Who doesn't like chocolate? Nine percent of Americans, says a new Mintel report. Among the nine in 10 Americans who are pro-chocolate, milk chocolate has roughly twice as many partisans as dark chocolate. The dark variety fares better with men and upper-income folks. Ninety-three percent of those who eat chocolate consume chocolate bars; 80 percent eat "portion control piece candy," such as Reese's Peanut Butter Cups; 70 percent eat "popable" candies like M&Ms.
If you're going to run over pedestrians, do it with gusto! Oh, sorry, I got confused here. Actually, the message of some offbeat outdoor ads for the city of Toronto is that you should not run over pedestrians. Since the cautionary text is less arresting than the catchy visual, though, we'll wait to see whether motorists draw the correct moral. Axmith McIntyre Wicht of Toronto created the ad.
An informed consumer isn't always a prudent consumer. A poll for the American Dietetic Association illustrates the principle. It found 89 percent of women saying they believe calcium is important to their health, even as 45 percent conceded they don't get enough of it. Twenty-four percent of women blamed the fact that they can't tolerate or don't like milk and milk products. Forty-two percent said it's "too complicated to figure out how much calcium is in a serving of a particular food and then add everything up."

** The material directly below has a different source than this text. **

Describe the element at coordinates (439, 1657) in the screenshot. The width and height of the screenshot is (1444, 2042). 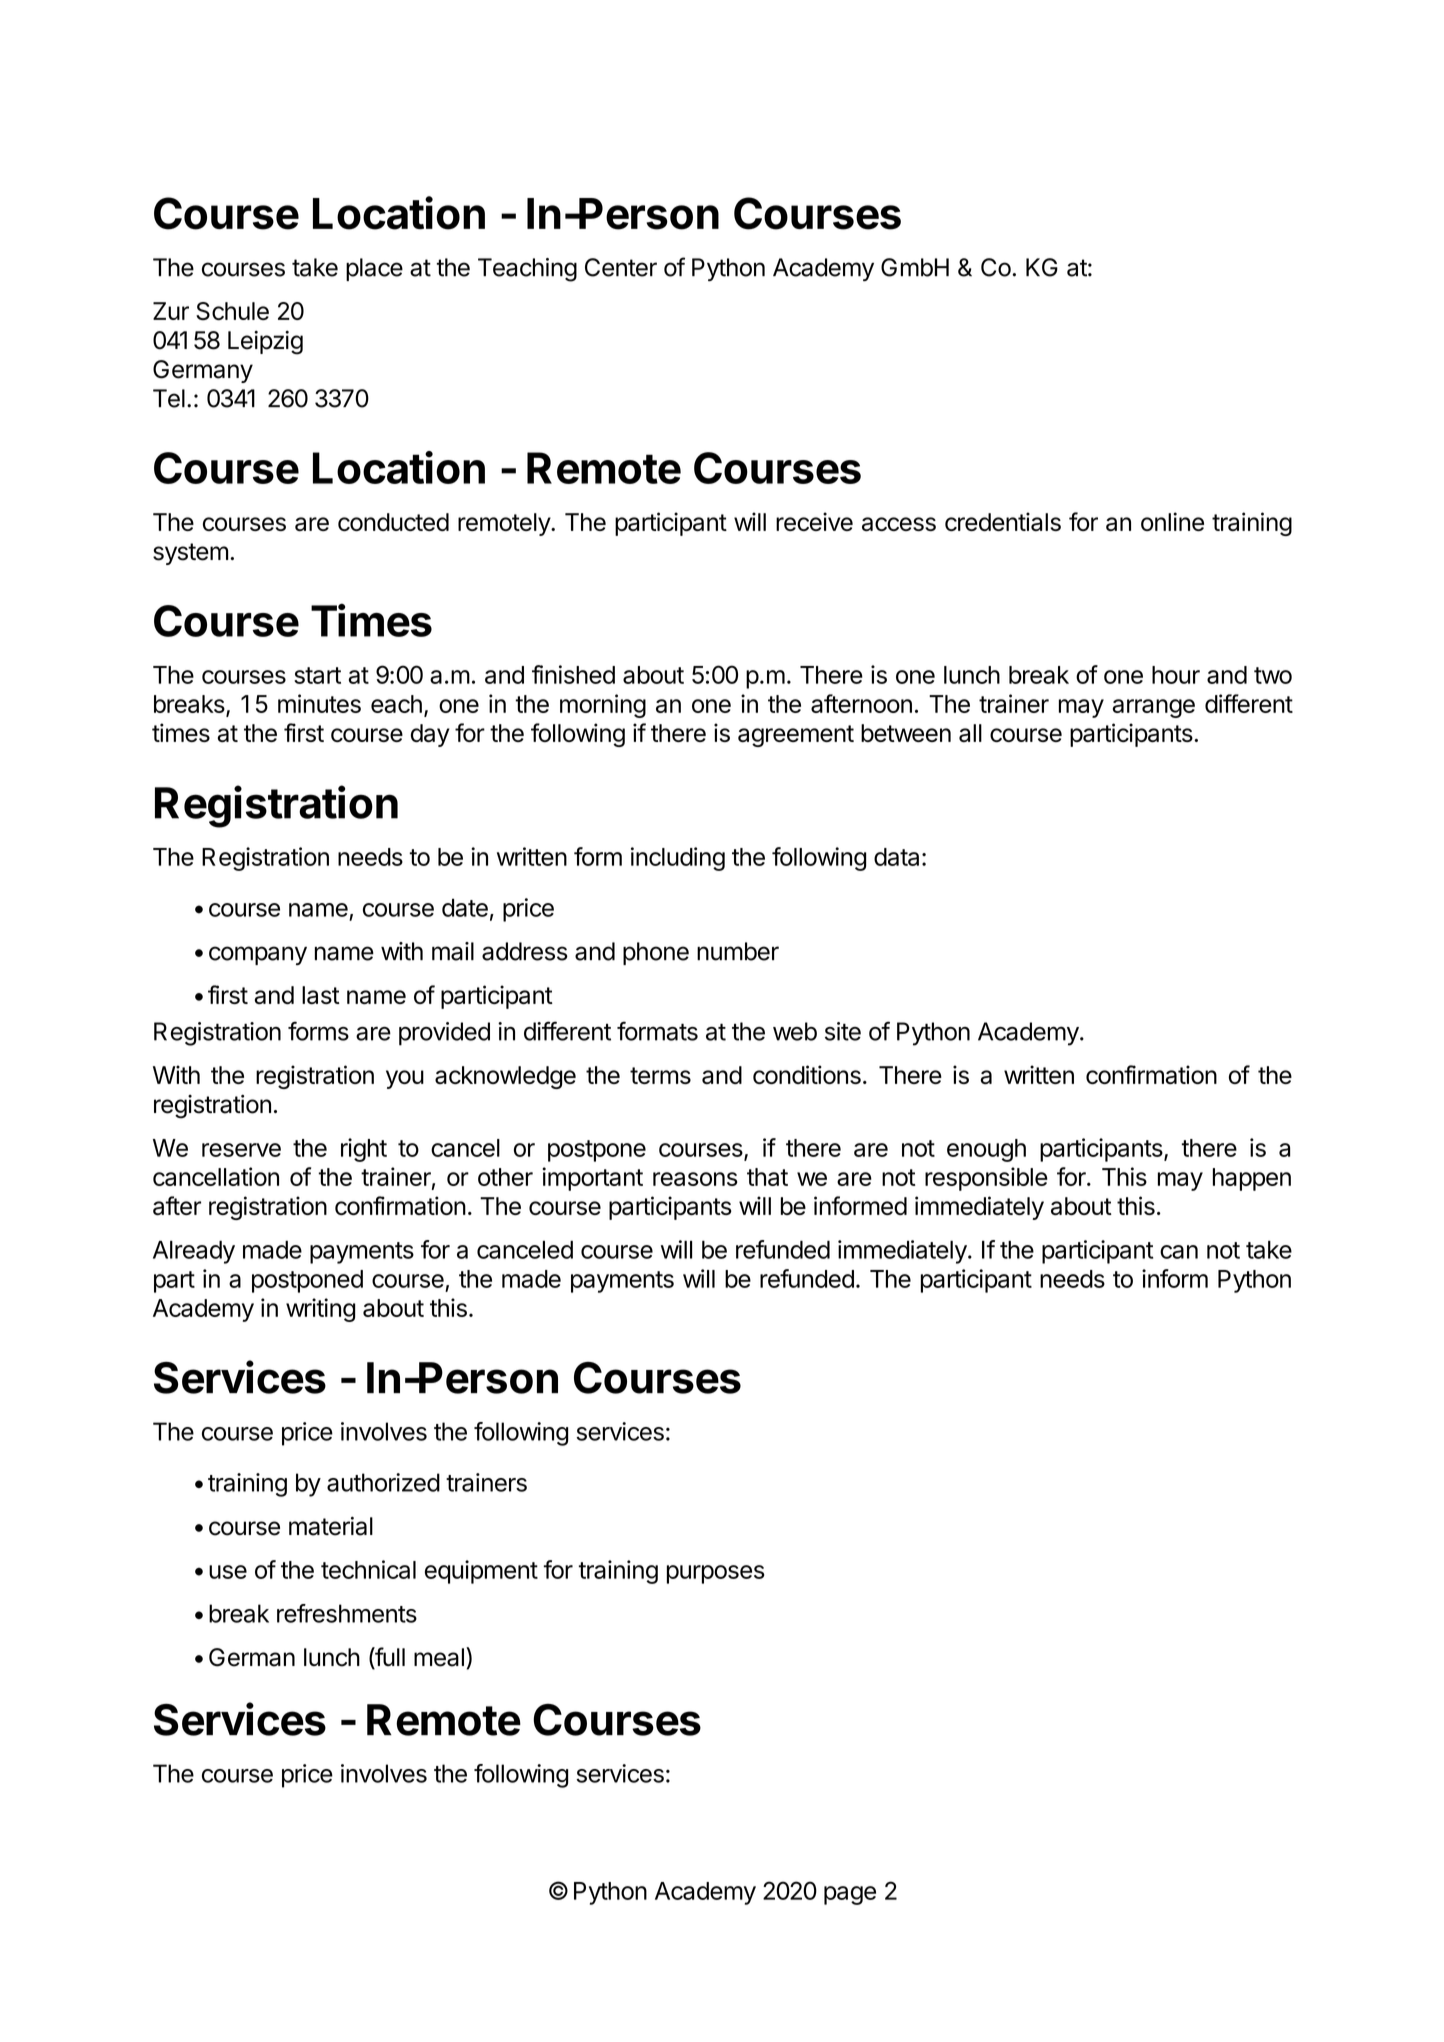
I see `meal` at that location.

You may think advertising is nothing to joke about, but the folks at Penguin Books think otherwise. A new edition of The Penguin Dictionary of Jokes includes a section of jests about the ad business, suitably (and alphabetically) placed between the "Adolescence" and "Advice" categories. One of the entries: "Advertising is what makes you think you've longed all your life for something you've never heard of before." Another one: "There's no doubt advertising brings quick results. Yesterday we advertised for a security guard and last night we were burgled."
Automakers would like nothing better than to stop giving incentives like cash-back and zero-percent financing. But consumers won't make it easy for them. In a Maritz Poll of vehicle owners/drivers, 83 percent subscribed to the statement, "Most people now expect incentives to be part of any new vehicle purchase/lease." More than half agreed (25 percent strongly, 28 percent mildly) with the statement, "I would not purchase/lease a new vehicle without some sort of incentive." That's especially true of people who've postponed a car purchase due to financial concerns.